There are a half dozen teams going into 2018 without a reliable starting quarterback (The Buffalo Bills, New York Jets, Cleveland Browns, Denver Broncos, Minnesota Vikings, and Arizona Cardinals), and another six that could use either a long-term solution or an upgrade over their current franchise QB (The Tampa Bay Buccaneers, New York Giants, Jacksonville Jaguars, Baltimore Ravens, Miami Dolphins, and the Cincinnati Bengals). There are also four likely first-round draft picks at the position—Sam Darnold, Josh Rosen, Josh Allen, and Baker Mayfield could all go in the first ten picks—and a handful of other free agents worth considering, notably Washington’s Kirk Cousins and Case Keenum, Sam Bradford, and Teddy Bridgewater. (Other scenarios, which include Eli Manning being released or traded, or Drew Brees hitting free agency, could potentially come to pass, but let’s leave them in the realm of speculation for now.)

Records drawn from a dataset:
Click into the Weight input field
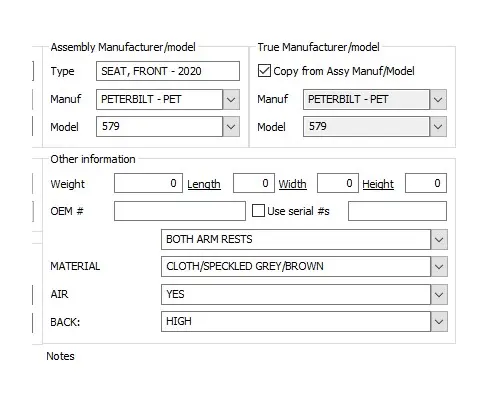This screenshot has width=500, height=400. 148,183
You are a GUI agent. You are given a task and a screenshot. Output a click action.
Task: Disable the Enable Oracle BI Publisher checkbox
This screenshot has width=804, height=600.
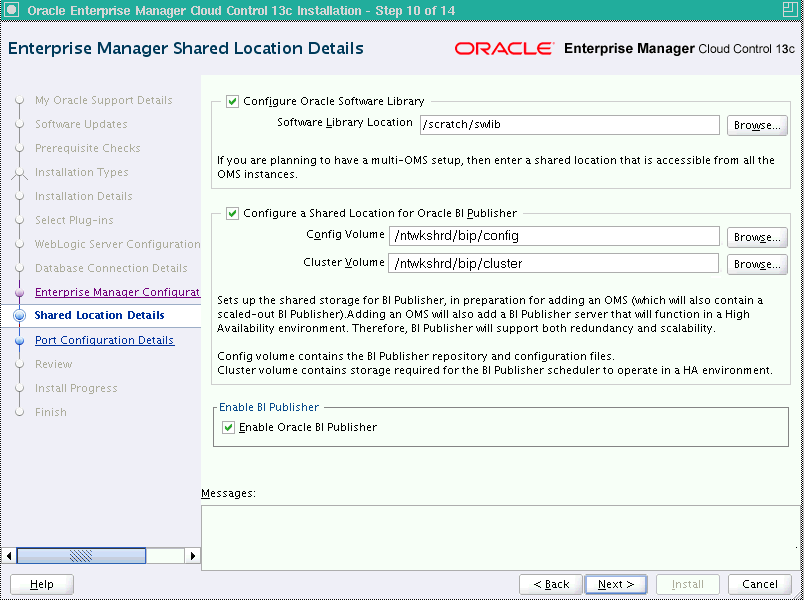(x=228, y=427)
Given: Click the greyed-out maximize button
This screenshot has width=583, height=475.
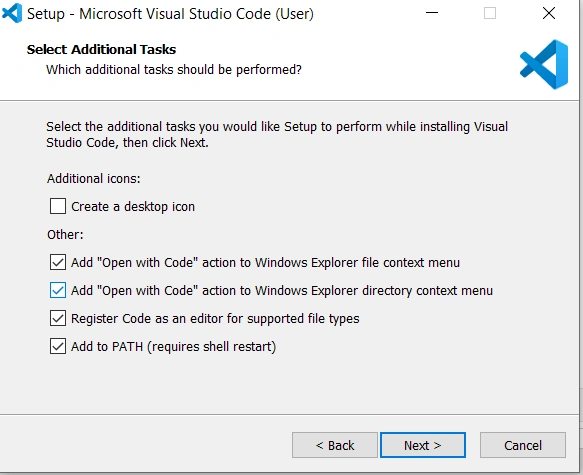Looking at the screenshot, I should tap(490, 13).
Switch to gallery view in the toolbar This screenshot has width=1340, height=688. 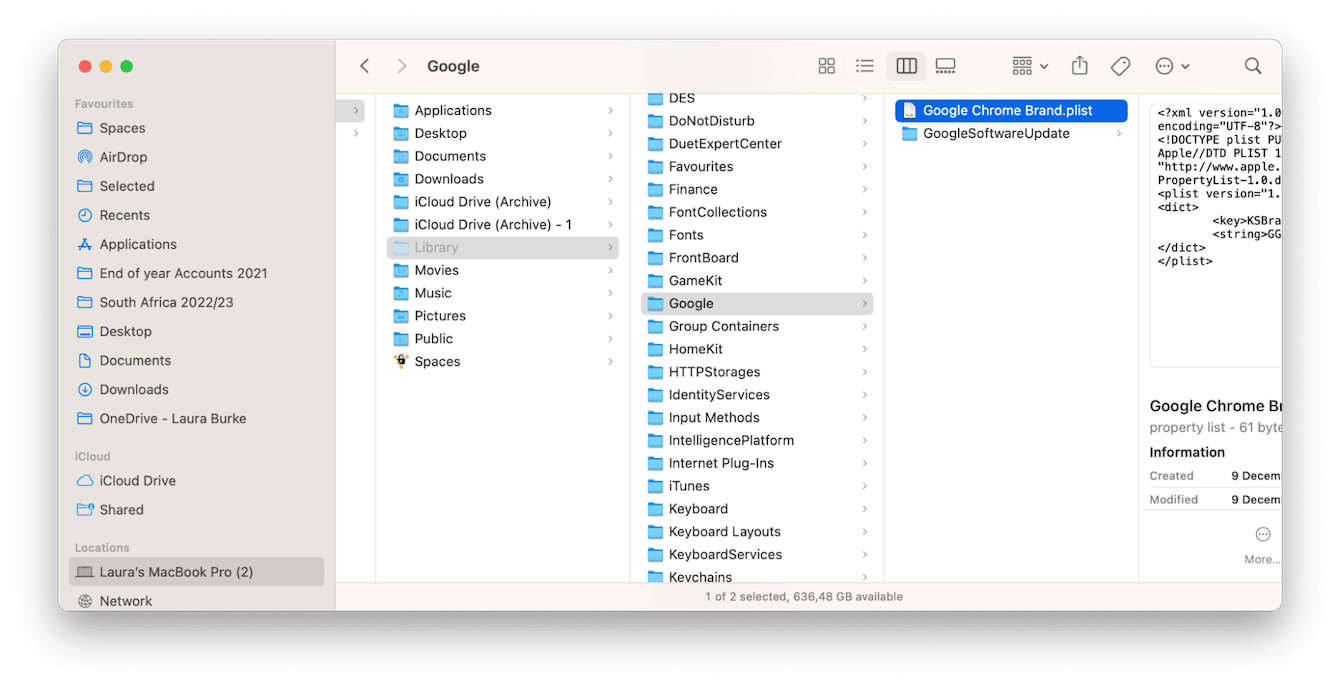(x=945, y=65)
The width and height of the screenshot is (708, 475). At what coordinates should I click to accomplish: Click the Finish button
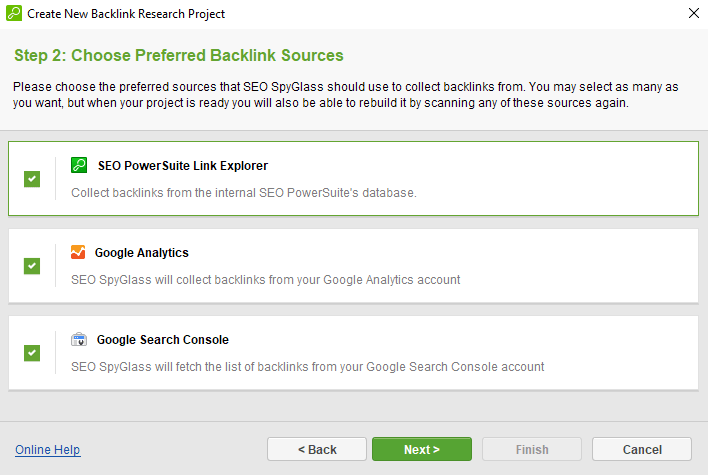click(x=532, y=449)
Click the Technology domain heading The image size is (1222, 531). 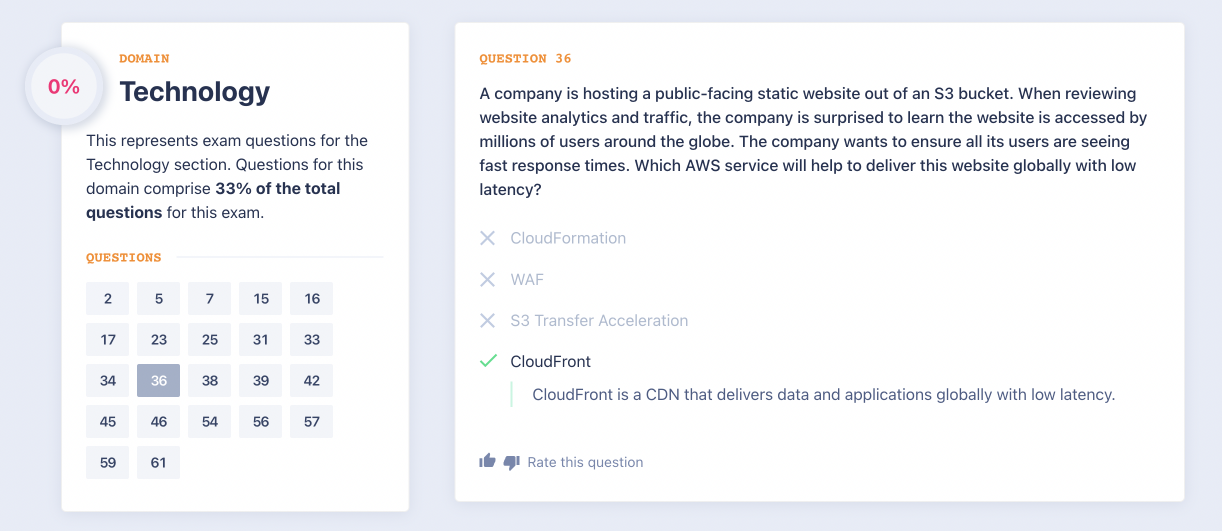(x=195, y=92)
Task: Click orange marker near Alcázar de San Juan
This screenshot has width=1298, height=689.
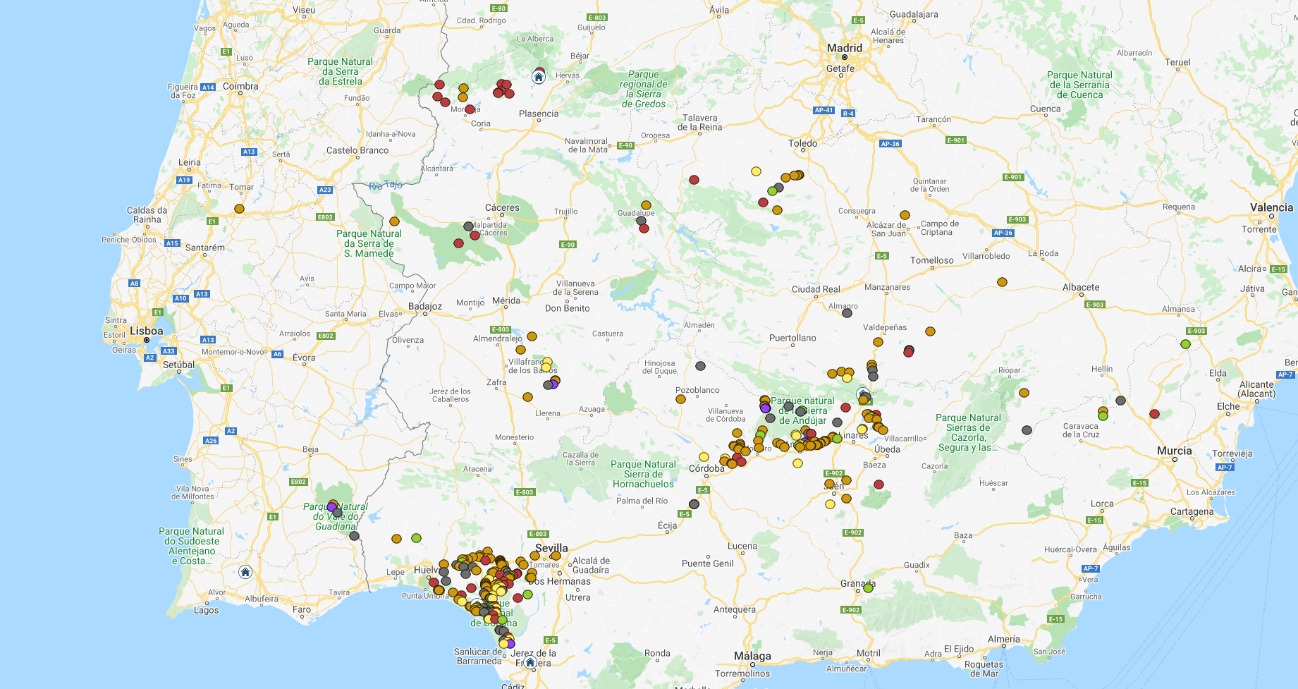Action: click(x=904, y=215)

Work to complete:
Rewrite the paragraph in the passage on 2018 NFL quarterbacks that begins "There are a half dozen teams" as a brief list, keeping its main facts.

Response to this exercise:
- Six teams enter 2018 without a reliable starting quarterback: the Buffalo Bills, New York Jets, Cleveland Browns, Denver Broncos, Minnesota Vikings, and Arizona Cardinals.
- Six more could use a long-term solution or an upgrade over their current franchise QB: the Tampa Bay Buccaneers, New York Giants, Jacksonville Jaguars, Baltimore Ravens, Miami Dolphins, and Cincinnati Bengals.
- Four likely first-round draft picks at the position could all go in the first ten picks: Sam Darnold, Josh Rosen, Josh Allen, and Baker Mayfield.
- Free agents worth considering include Washington's Kirk Cousins, Case Keenum, Sam Bradford, and Teddy Bridgewater.
- Other scenarios, such as Eli Manning being released or traded or Drew Brees hitting free agency, remain speculation for now.